Com este projeto, a OMCV pretende chegar a cinco zonas da ilha de São Vicente, instalando painéis solares em dez casas previamente identificadas, em cada área, em que haja no mínimo uma menina a estudar, independentemente do nível de ensino.
“Este dinheiro não veio da igreja [Igreja de Jesus Cristo dos Santos dos Últimos Dias], veio de missionários como eu, de pessoas pobres e outras com algum dinheiro que contribuem para trabalhos humanitários em todo o mundo. Para nós não é apenas a luz física ou visível que estamos a entregar, é a luz de incentivar as pessoas a terem animo para melhorar as suas vidas, terminarem a escola e terem esperanças no futuro”, explica à Lusa Joseph Haynie, que se encontra em Cabo Verde, acompanhado da esposa, há oito meses.

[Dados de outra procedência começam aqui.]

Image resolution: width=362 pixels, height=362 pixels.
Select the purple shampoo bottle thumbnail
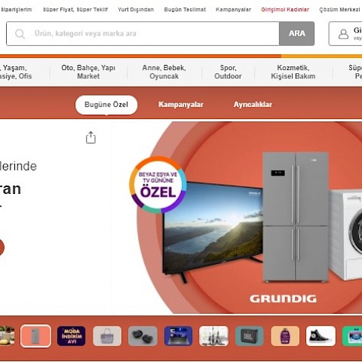(x=285, y=336)
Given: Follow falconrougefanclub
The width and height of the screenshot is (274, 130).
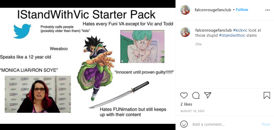Looking at the screenshot, I should (x=242, y=10).
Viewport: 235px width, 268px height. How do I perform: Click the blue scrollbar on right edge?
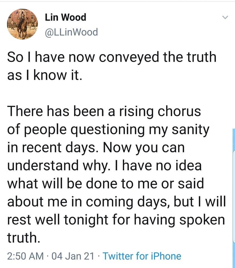click(233, 195)
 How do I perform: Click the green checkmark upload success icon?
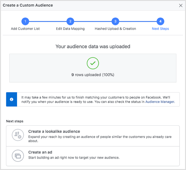[93, 63]
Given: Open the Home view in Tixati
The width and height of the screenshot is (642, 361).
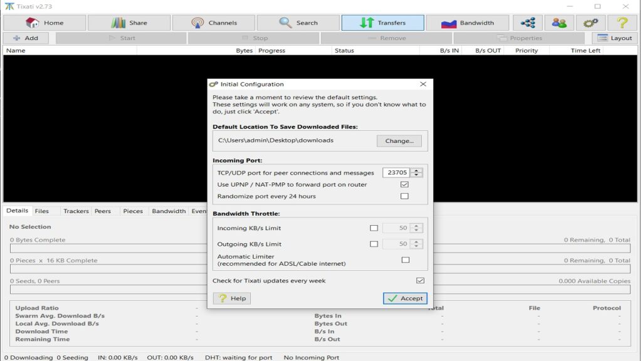Looking at the screenshot, I should point(44,23).
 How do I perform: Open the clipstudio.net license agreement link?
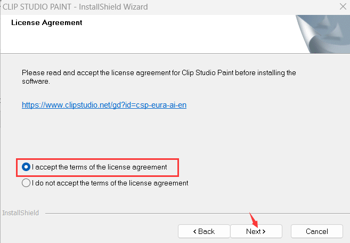tap(104, 105)
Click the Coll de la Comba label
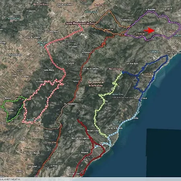This screenshot has width=181, height=181. 91,68
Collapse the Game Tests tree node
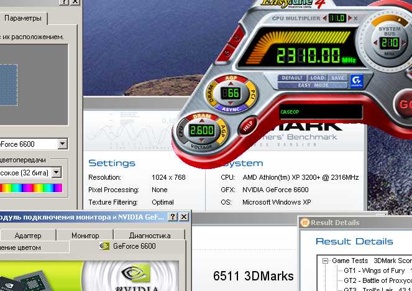This screenshot has height=291, width=412. [326, 261]
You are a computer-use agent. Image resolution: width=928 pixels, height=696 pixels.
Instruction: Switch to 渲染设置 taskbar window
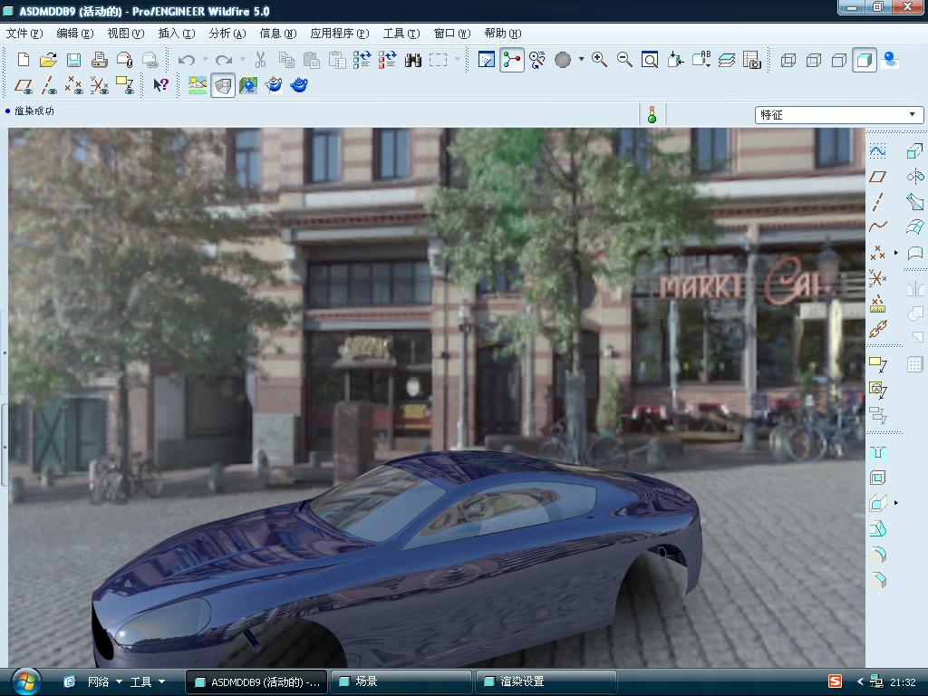pyautogui.click(x=547, y=682)
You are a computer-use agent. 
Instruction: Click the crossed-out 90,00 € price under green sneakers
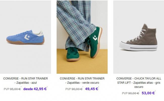click(74, 89)
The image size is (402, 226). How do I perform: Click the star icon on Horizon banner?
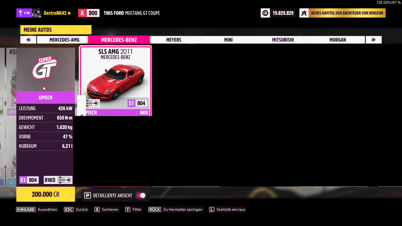click(304, 13)

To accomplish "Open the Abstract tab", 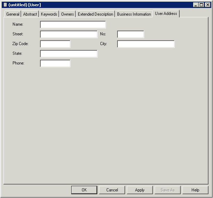I will tap(30, 14).

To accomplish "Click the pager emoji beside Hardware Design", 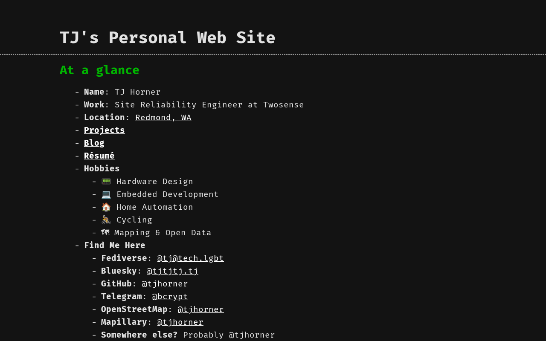I will point(106,182).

Este é o quinto projeto financiado por membros daquela igreja, desde 2015 e o segundo por este grupo de missionários.
“Trabalhámos um projeto para levar água a famílias no Paul, que de outra forma não conseguem alcançar este bem, fizemos um trabalho com o hospital da Ribeira Brava, em São Nicolau, que precisava de muitos equipamentos e materiais. No Mindelo estamos a trabalhar com o Hospital Batista de Sousa, onde queriam um sistema para cadastrar os pacientes e a Igreja está a contribuir, para ajudar”, garante Joseph Haynie.
O cenário de informalidade é visível em alguns pontos da ilha de São Vicente, a segunda mais populosa de Cabo Verde e considerada a capital cultural do arquipélago, mas foi também confirmado pelos dados do quinto Recenseamento Geral da População e Habitação (RGPH-2021), realizado em julho de 2021 pelo Instituto Nacional de Estatística (INE).
Dos 23.976 edifícios recenseados na ilha de São Vicente, apenas 68,5% estão concluídos, o terceiro pior registo dos 22 concelhos (nove ilhas habitadas). E desse total, 7,3% são considerados como edifícios “não clássicos”, que o INE descreve como barracas ou casas de bidão, a percentagem mais elevada do país e que corresponderá a 1.750 desses edifícios só em São Vicente, mais de metade dos 2.977 contabilizados em Cabo Verde.
As construções de casas informais nas ilhas de Cabo Verde têm aumentado, pois de acordo com dados do recenseamento realizado em 2010, foram identificados 1.603 edifícios “não clássicos” em Cabo Verde, pelo que os dados de 2021 indicam um crescimento de 85,7%.
A maioria das ‘barracas’ está localizada em São Vicente (7,3%), seguindo-se o Sal (6,6%) e a Boa Vista (3%).